Chaplain's Corner + What the World Needs Now is Personhood
by Fr. George Morelli, published in The Word Magazine, September 2016
A song that was popular from the start of the Vietnam War in the mid 1960's and re-recorded in ensuing years, up to the present time, by over a hundred artists was titled: "What the World Needs Now Is Love." A nutshell of the song's theme is in the lyrics: "What the world needs now is love, sweet love, it's the only thing that there's just too little of...." In some renditions of the song the lyrics are interspersed with sound bites of bigotry, hatred, prejudice, segregation, gunfire and references to the assassination of the Kennedys and Martin Luther King.1 That the world needs love is a truism. The question arises though, how do we bring love about? Setting aside the legal, political and scientific aspects of personhood, we can discern an answer by focusing on the individuality of each person.
Applying understanding and love to groups is more difficult than to individuals. Research psychology gives some insight as to why this is so. Individuals in groups are often de-individuated.2 That is to say, we do not see them as individuals but as group members. They are without individual personhood. By definition, 'groups' are an abstraction. Violent, destructive acts, and surely a lack of love toward them, are, therefore, more easily applied to groups, and by members of groups to each other.
On this matter I am taking a cue from the ending paragraph of science journalist Virginia Hughes' National Geographic Magazine 2014 series on personhood: "Here's why I think the personhood notion so valuable. We are people. Our people-centric minds evolved for a reason (namely, our species depends on social interactions) and our people-centric minds dictate how our society works. .. It's the crux of our reality."3
Centering on what various religious traditions have to say about personhood may be a way to increasing love in the world. One line of Hindu thought approaches the issue from an altruistic point of view: "What makes a person different from inanimate objects? Undoubtedly we can come up with many traits: self-consciousness, intelligence, awareness of others as fellow-persons, and many others. But there is a particular trait that is perhaps the most powerful expression of personhood, namely the willingness to forego one's own advantage for the sake of someone else. When someone sacrifices his own wealth, health, or even his life, we see that he has reached the highest level of what it means to be a real person...."4 A second line of Hindu tradition is that "According to Vedic literature an eternal individual soul inhabits the body of every living creature....The soul enters the womb at the time of conception, and this makes the fetus a living, individual person."5 On the other hand, "Buddhism defines personhood through psychological facts;" this allows one contemporary Buddhist scholar to write that these consist of: "materiality, feeling, perception, mental formation, and consciousness."6 In Judaism, the moment of personhood is equivocal and is informed by legalistic standards.

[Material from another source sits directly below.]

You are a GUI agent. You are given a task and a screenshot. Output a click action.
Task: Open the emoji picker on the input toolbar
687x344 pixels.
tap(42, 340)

What is agreed upon, based on Exodus 21: 22–23, is that after birth the taking of life is murder, thus indicating that the taking of the life of an individual is murder of a person.7
The Christian idea of personhood stems from the Sacred Scripture's Book of Genesis: (1: 26) "And He [God] said: Let us make man to our image and likeness." St. Gregory Palamas summarizes the sublime meaning of the understanding personhood in this way: "What I am is an image of God manifest in a spiritual, immortal and intelligent soul, having an intellect that is the father of my consciousness and that is consubstantial with the soul and inseparable from it. That which characterizes me, and is real and sovereign, is the power of intelligence and free will." (Philokalia IV p. 118).8 To love we must focus on the personhood of God and the personhood of each one of us. In this context we can see the meaning of Christ's teaching: "Amen I say to you, as long as you did it to one of these my least brethren, you did it to me." (Mt 25: 47).
The honoring of personhood does, indeed, seem a sure way to increase the kind of love the world needs – now, and always.

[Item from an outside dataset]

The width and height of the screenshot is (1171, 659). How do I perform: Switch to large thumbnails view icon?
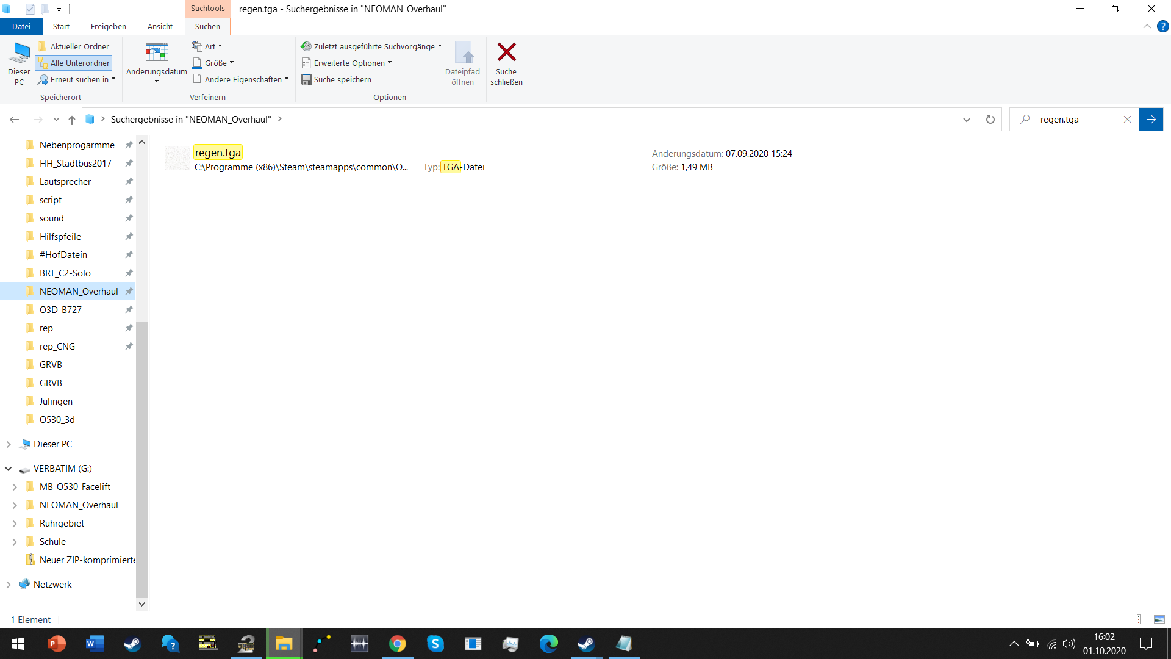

1 [https://en.wikipedia.org/wiki/What_the_World_Needs_Now_Is_Love]
2 [Diener, E., Fraser, S. C., Beaman, A. L. and Kelem, R. T. (1976). Effects of deindividuation variables on stealing among Halloween trick-or-treaters. Journal of Personality and Social Psychology. 33(2), 178-183.]
3 [http://phenomena.nationalgeographic.com/blog/only-human/]
4 [http://www.karma2grace.org/page.asp?pg=72]
5 [http://www.hinduismtoday.com/modules/smartsection/item.php?itemid=338]
6 [http://www.stc.arts.chula.ac.th/A%20Concept%20of%20Person.pdf]
7 [http://www.ncbi.nlm.nih.gov/pmc/articles/PMC2582082/]
8 [Palmer, G.E.H.; Sherrard, P.; and Ware, K. (Trans.) (1971, 1981, 1988, 1990). Philokalia, I-IV. London: Faber and Faber.]